___ Given text ___

Background
Eli Lilly, maker of the blockbuster GLP-1 drugs Mounjaro and Zepbound (tirzepatide), sued telehealth company Mochi Health Corp., two affiliated medical groups, and compounding pharmacy Aequita Pharmacy in April 2025. Lilly alleged that Mochi was engaging in a scheme to mislead consumers about compounded versions of tirzepatide—marketing them as comparable or equivalent to Lilly’s branded products while allegedly failing to disclose material differences in safety, efficacy, and regulatory oversight.
In October 2025, Judge Corley dismissed Lilly’s original complaint, finding the pharmaceutical giant had not demonstrated adequate Article III standing or sufficiently alleged concrete harm. The court gave Lilly leave to amend, and Lilly responded with a substantially expanded First Amended Complaint that nearly tripled the original’s detail, adding screenshots, whistleblower material, regulatory records, and new factual allegations.
Mochi filed a renewed motion to dismiss the First Amended Complaint. At a hearing on April 9, 2026, Judge Corley pressed Lilly’s counsel hard on standing and evidentiary support, at one point stating, “What I hear you saying is that you don’t have anything,” in response to arguments about certain claims.

___

Task description =
Copy out the background on Lilly's lawsuit against Mochi Health above, word for word and in full.

___ Stored data ___

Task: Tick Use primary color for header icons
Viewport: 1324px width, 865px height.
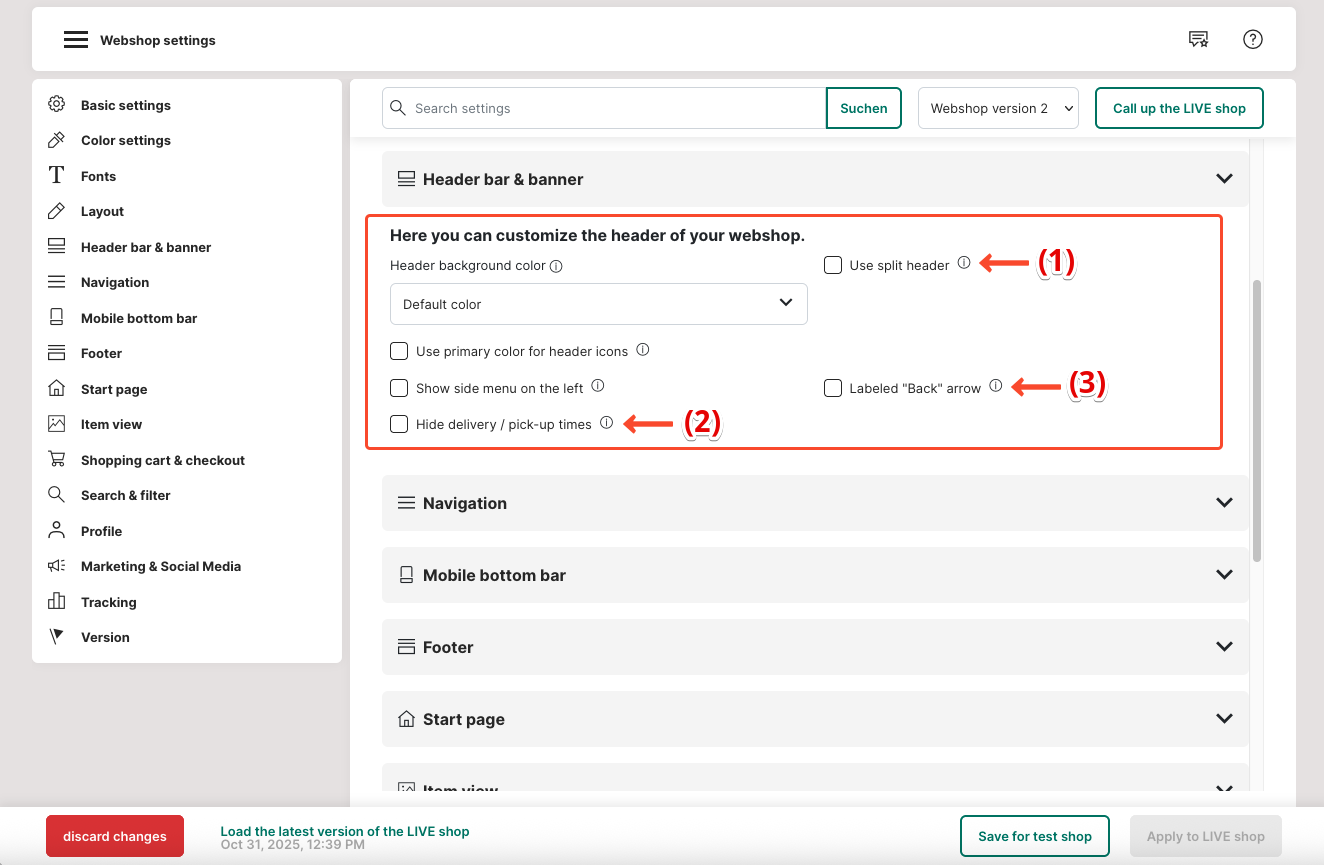Action: click(x=399, y=351)
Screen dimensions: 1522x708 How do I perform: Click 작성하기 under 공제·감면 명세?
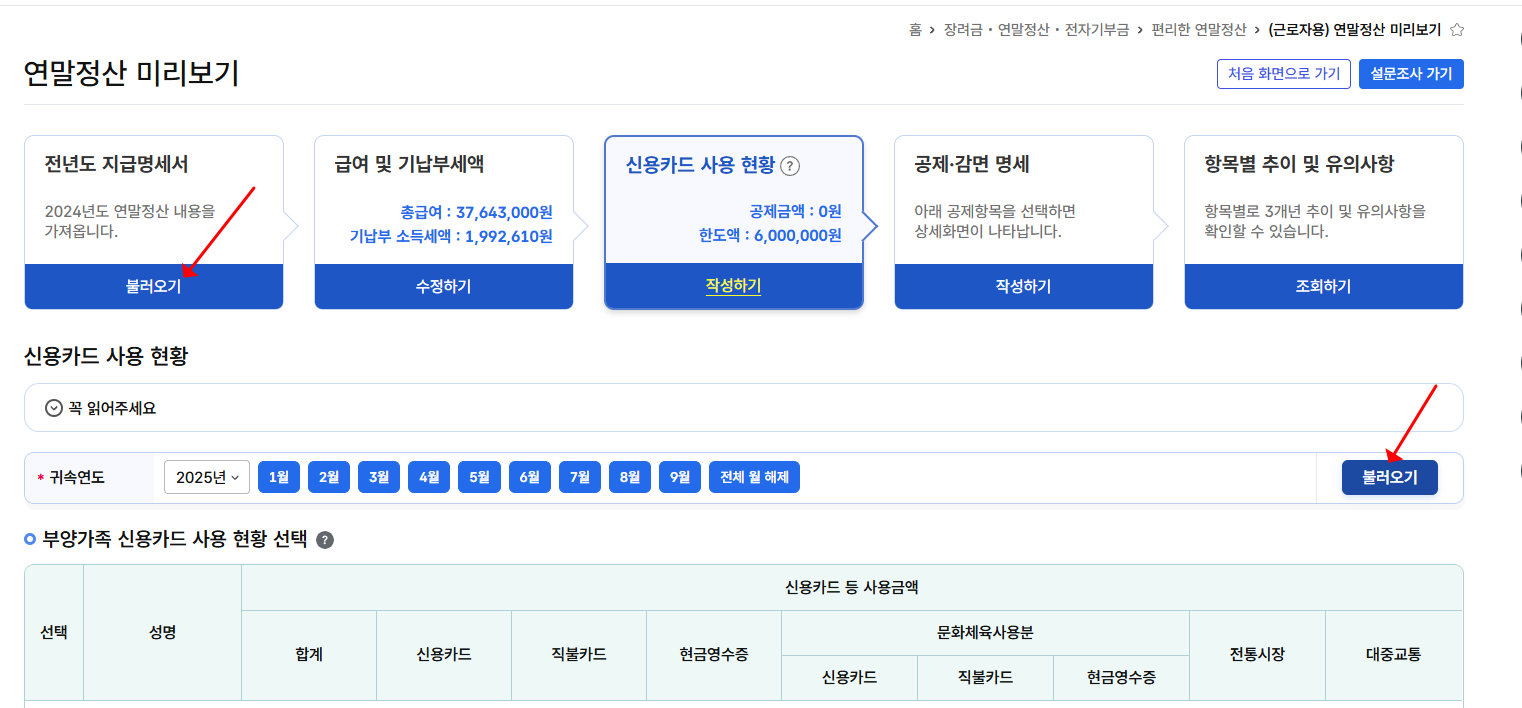click(1023, 288)
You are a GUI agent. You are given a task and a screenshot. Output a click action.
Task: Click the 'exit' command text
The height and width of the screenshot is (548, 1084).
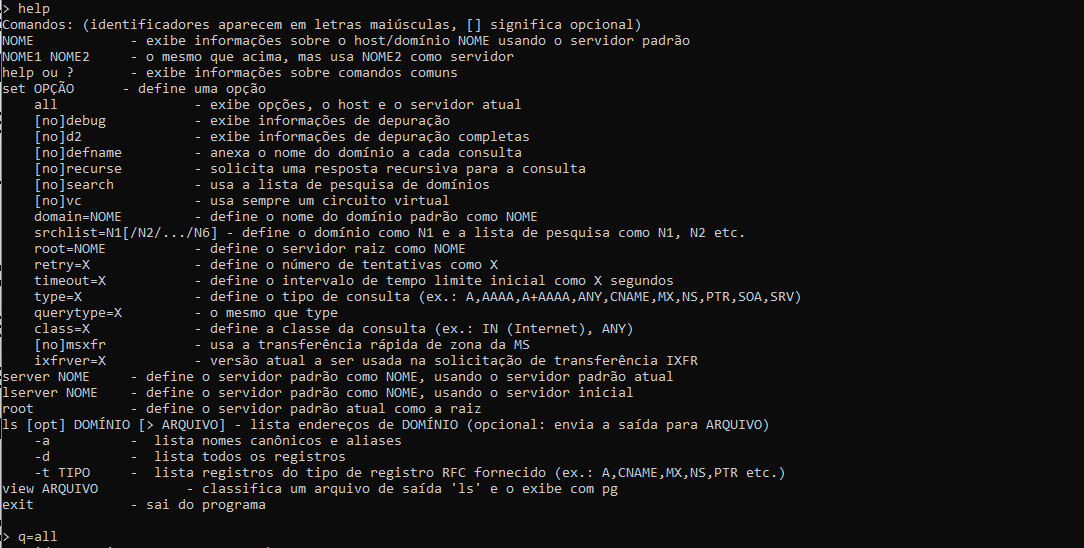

___

Expected output =
Background
Eli Lilly, maker of the blockbuster GLP-1 drugs Mounjaro and Zepbound (tirzepatide), sued telehealth company Mochi Health Corp., two affiliated medical groups, and compounding pharmacy Aequita Pharmacy in April 2025. Lilly alleged that Mochi was engaging in a scheme to mislead consumers about compounded versions of tirzepatide—marketing them as comparable or equivalent to Lilly’s branded products while allegedly failing to disclose material differences in safety, efficacy, and regulatory oversight.
In October 2025, Judge Corley dismissed Lilly’s original complaint, finding the pharmaceutical giant had not demonstrated adequate Article III standing or sufficiently alleged concrete harm. The court gave Lilly leave to amend, and Lilly responded with a substantially expanded First Amended Complaint that nearly tripled the original’s detail, adding screenshots, whistleblower material, regulatory records, and new factual allegations.
Mochi filed a renewed motion to dismiss the First Amended Complaint. At a hearing on April 9, 2026, Judge Corley pressed Lilly’s counsel hard on standing and evidentiary support, at one point stating, “What I hear you saying is that you don’t have anything,” in response to arguments about certain claims.